High-tech : FaceApp, l’application tendance qui fait des ravages

Ce logiciel qui permet entre autres de vieillir ou de rajeunir sur une photo est très prisé par les internautes.

FaceApp, l'application tendance du moment
Par Ange Atangana
Publié le 18 juillet 2019 à 14:06 | mis à jour le 18 juillet 2019 à 14:06

Depuis quelques jours, les fonctionnalités de FaceApp égaient les internautes qui ne manquent pas de partager les résultats de ses filtres sur les réseaux sociaux.

Bon nombre de célébrités et d’internautes ne jurent que par FaceApp ces derniers jours.

Depuis quelques jours nombre d’utilisateurs vieillissent sur les réseaux sociaux. Que ce soit sur Facebook, Twitter, Instagram ou WhatsApp, les internautes partagent des clichés d'eux ayant pris de l’âge, des rides au visage et la chevelure blanche. Tout ceci est le résultat de FaceApp, l’application tendance du moment.
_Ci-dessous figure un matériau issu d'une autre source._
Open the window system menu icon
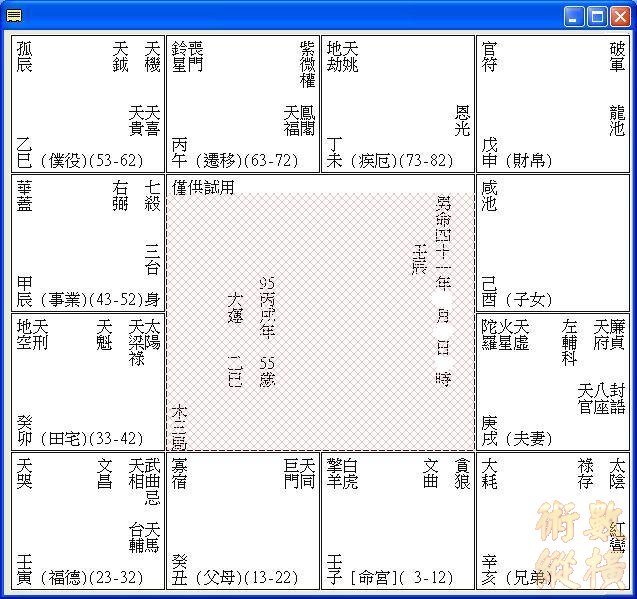Screen dimensions: 637x599 click(13, 16)
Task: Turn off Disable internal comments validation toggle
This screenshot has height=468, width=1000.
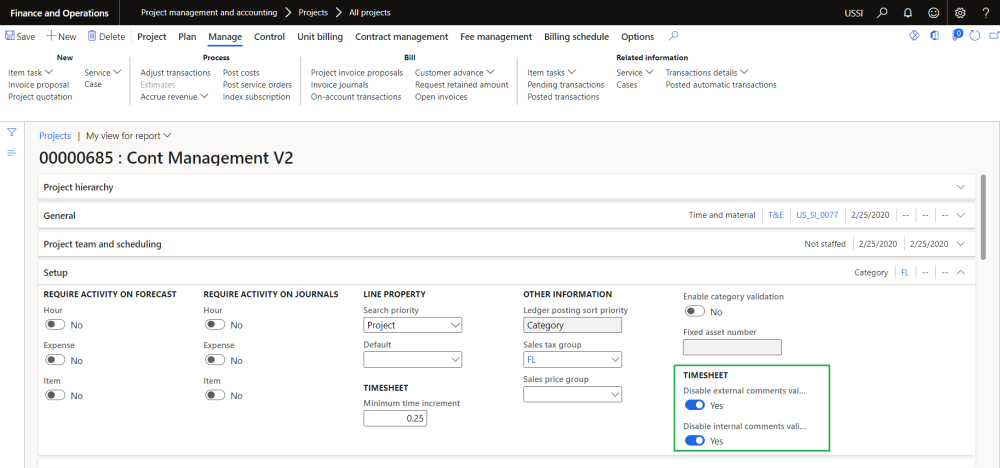Action: click(694, 441)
Lancée en 2017, FaceApp suscite un regain d’intérêts à travers sa palette de filtres. Ses utilisateurs peuvent en effet choisir de voir à quoi ils pourraient ressembler dans quelques années, se rajeunir, changer de sexe ou encore savoir à quoi ils peuvent ressembler avec la barbe. Des fonctionnalités tendance qui séduisent bon nombre d’internautes et les célébrités ne sont pas épargnées. Cette trouvaille fait des vagues au point où, étant gratuite sur les plateformes de téléchargements, l’application est la plus sollicitée ces derniers jours. Autant sur Play Store que sur l’App Store des IOS, elle arrive en tête des téléchargements.

Si l’engouement pour FaceApp n’est plus à démontrer, il faut dire que l’usage des photos qu’elle stocke inquiète, notamment aux Etats-Unis. Selon les termes d’utilisation de FaceApp, l’application peut conserver les images et avoir accès aux galeries de photos de ses utilisateurs. De même, le fait qu’elle soit éditée par Wireless Lab, une société russe basée à Saint-Pétersbourg, inquiète une certaine classe de l’administration américaine.


Face à ces polémiques, Iaroslav Gontcharov s’est voulu rassurant. Interviewé par le Washington Post, le patron de l’entreprise russe indique que l'application n'utilise pas les photos pour d'autres utilisations que l'application et que la plupart des photos étaient détruites de ses serveurs dans les 48 heures après leur téléchargement.